Algebraic data types make it easy to allow one item from a set to be selected: just use an appropriate sum type.
I'm curious how one would implement the option of selecting strictly n items or fewer from a set. I can see how it might be possible to implement this with Data.Set, but I wonder if there's a pattern or an algebraic structure that would be more robust.
Say a burger can have three toppings from the set Pickle | Onion | Lettuce | Tomato etc. It's reasonable to want to display all the options in a UI, so if we use Data.Set, right away I notice that Data.Set.all is missing, so there's no easy way to print all the values that can be selected. But Data.Set.powerSet is available, so I'm thinking maybe I should be getting the user to choose an element of the subset of the power set with cardinality <= 3.
Using an element of the power set to represent a selection from the base set seems like a good idea. It doesn't look much like any UI I can think of, though. The power set functor is a monad, though I'm not sure if this is relevant (See discussion about power set as a functor here Sets, Functors and Eq confusion).
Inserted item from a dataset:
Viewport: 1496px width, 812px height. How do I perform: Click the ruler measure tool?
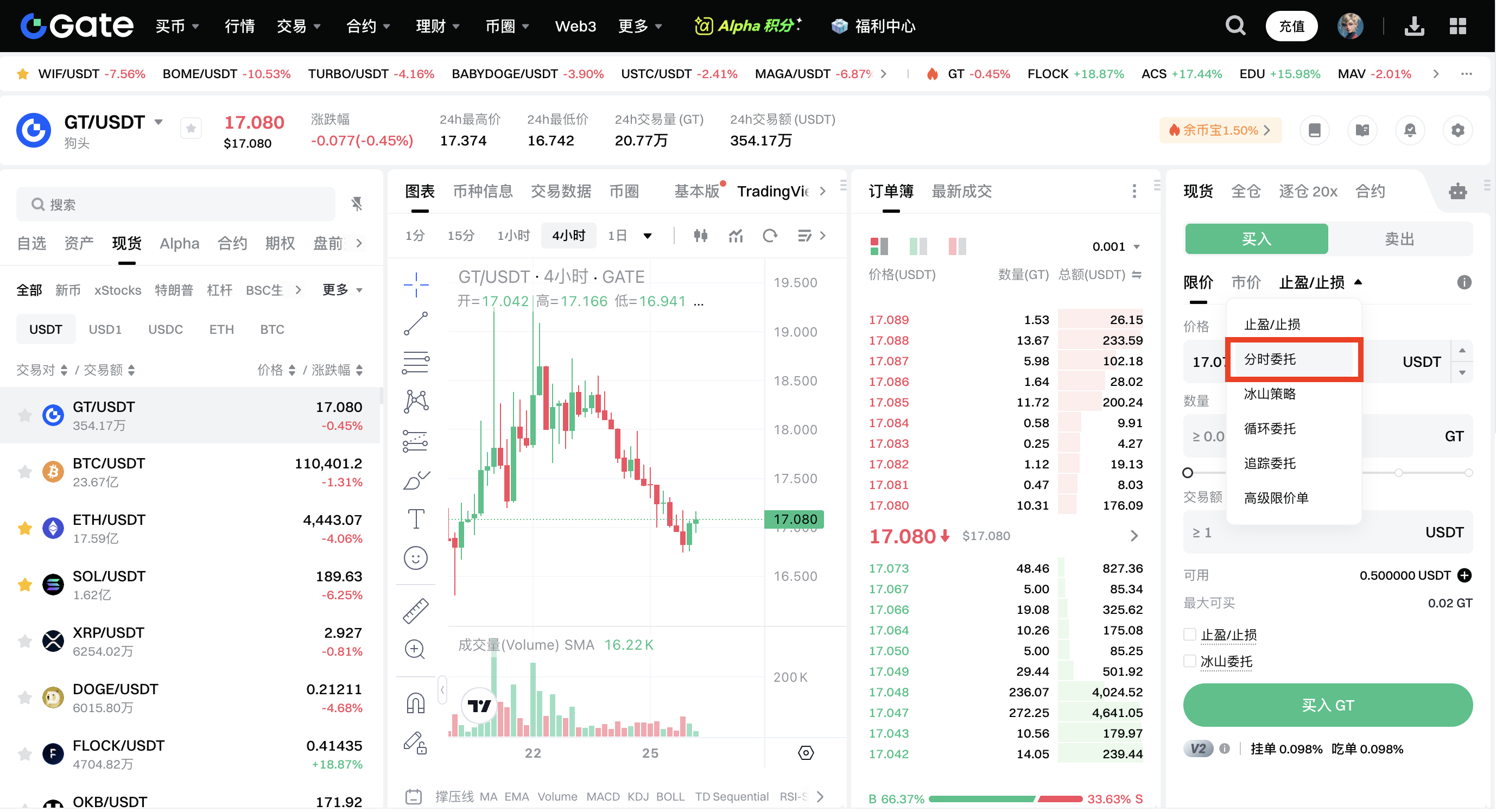pos(416,611)

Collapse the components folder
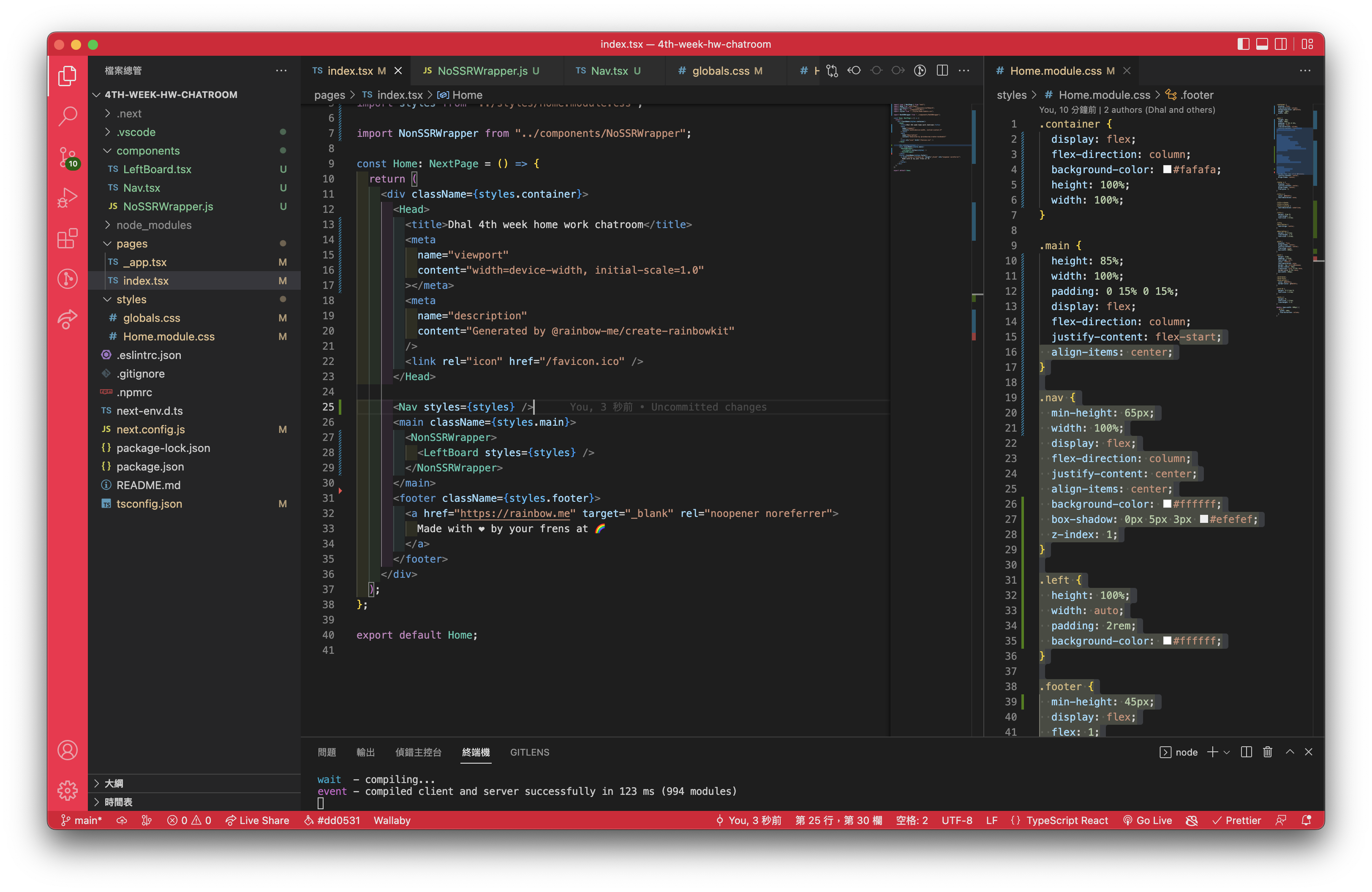(147, 150)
Maybe someone who has solved a similar problem before will have advice on how to best make this work. I'm really looking for conceptual insights into what an "n choose k" type looks like, if that makes sense.
Here's an answer, of sorts.
Here are a few extensions and imports needed for the rest of the code below.
{-# LANGUAGE DataKinds #-}
{-# LANGUAGE GADTs #-}
{-# LANGUAGE KindSignatures #-}
{-# LANGUAGE PolyKinds #-}
{-# LANGUAGE ScopedTypeVariables #-}
{-# LANGUAGE StandaloneDeriving #-}
{-# LANGUAGE TypeApplications #-}
{-# LANGUAGE TypeFamilies #-}
{-# LANGUAGE TypeOperators #-}
{-# LANGUAGE UndecidableInstances #-}
import GHC.TypeNats
import Data.Proxy
import Data.Set (Set)
import qualified Data.Set as Set
As you're probably aware, the nice thing about representing a single item as an ADT:
data Topping = Pickle | Onion | Lettuce | Tomato deriving (Show, Eq, Ord, Enum, Bounded)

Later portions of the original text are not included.